Fenton Bailey and Randy Barbato, World of Wonder Co-Founders and Executive Producers, revealed that 2021 would have two series of RuPaul's Drag Race UK. Stating: "Sashay away 2020. 2021 is just around the corner, and with it not one but two seasons of RuPaul's Drag Race UK. We are thrilled to be doing our part to make 2021 much betta!" Casting for the third series opened on 2 November 2020. One of the queens confirmed to compete is Veronica Green, who was promised an open invitation to return to the show after having to leave Series 2 due to a positive COVID-19 diagnosis. The series began airing on 23 September, and concluded on 25 November 2021. Ella Vaday, Kitty Scott-Claus and Krystal Versace made it to the final episode, with Krystal Versace winning the third series. It was the last series to aired on BBC One as BBC Three block before the return of BBC Three as a television channel. In October 2021, BBC Three announced the opening for the casting of the fourth series. Casting closed on 10 November 2021. Series 3 contestant, Victoria Scone, who had to withdraw from the series announced she would not return to the fourth series despite receiving an open invitation. RuPaul's Drag Race UK was nominated for two 2022 British Academy Television Awards including, "Must-See Moment" and "Best Reality and Constructed Factual Series".

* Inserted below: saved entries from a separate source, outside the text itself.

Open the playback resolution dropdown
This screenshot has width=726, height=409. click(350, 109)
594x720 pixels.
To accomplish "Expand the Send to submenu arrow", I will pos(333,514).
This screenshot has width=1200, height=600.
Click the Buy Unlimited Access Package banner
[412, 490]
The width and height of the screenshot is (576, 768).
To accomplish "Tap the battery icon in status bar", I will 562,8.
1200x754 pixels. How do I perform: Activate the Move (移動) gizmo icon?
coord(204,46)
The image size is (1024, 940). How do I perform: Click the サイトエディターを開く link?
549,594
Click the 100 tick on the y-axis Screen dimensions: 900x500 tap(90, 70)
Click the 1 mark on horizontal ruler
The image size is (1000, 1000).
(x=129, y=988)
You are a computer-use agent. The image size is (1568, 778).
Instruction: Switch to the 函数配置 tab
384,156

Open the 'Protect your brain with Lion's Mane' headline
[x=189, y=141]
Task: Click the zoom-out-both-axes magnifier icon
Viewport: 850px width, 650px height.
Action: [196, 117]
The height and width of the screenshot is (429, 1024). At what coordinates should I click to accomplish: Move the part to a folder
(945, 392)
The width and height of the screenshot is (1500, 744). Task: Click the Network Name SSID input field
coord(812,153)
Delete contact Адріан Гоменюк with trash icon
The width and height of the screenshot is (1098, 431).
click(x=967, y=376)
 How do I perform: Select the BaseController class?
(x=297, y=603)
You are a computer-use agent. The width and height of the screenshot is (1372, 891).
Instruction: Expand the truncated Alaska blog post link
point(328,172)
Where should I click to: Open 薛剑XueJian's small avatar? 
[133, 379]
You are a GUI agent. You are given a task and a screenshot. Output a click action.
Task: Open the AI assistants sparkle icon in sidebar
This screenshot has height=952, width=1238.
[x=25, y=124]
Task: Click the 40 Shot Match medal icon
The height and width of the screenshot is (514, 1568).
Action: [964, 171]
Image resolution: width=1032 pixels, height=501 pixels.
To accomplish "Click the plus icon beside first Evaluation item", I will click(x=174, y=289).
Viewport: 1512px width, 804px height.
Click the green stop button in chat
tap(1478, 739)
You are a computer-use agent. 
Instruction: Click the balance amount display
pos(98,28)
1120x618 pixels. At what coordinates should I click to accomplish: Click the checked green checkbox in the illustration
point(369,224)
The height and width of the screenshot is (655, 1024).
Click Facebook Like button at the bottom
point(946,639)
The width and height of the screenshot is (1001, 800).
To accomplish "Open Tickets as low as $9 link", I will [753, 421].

Series 1 contestants Blu Hydrangea, Baga Chipz and Cheryl Hole partook in the spin-off series RuPaul's Drag Race: UK vs the World in 2022, which relaunched BBC Three as a television channel on 1 February 2022. The series was filmed in March 2021, in Manchester at the same location as the third series of the show. In this series, the two best performing queens of the challenge must "Lip Sync for the World", with the winner of the lip sync earning a golden "RuPeter Badge" and choosing which one of the bottom queens to eliminate. Blu Hydrangea emerged as the winner from the series, with RuPaul's Drag Race Season 10 and All Stars Season 4 contestant Mo Heart as the runner-up. The series premiered with impressive viewing figures drawing in 1 million live viewers.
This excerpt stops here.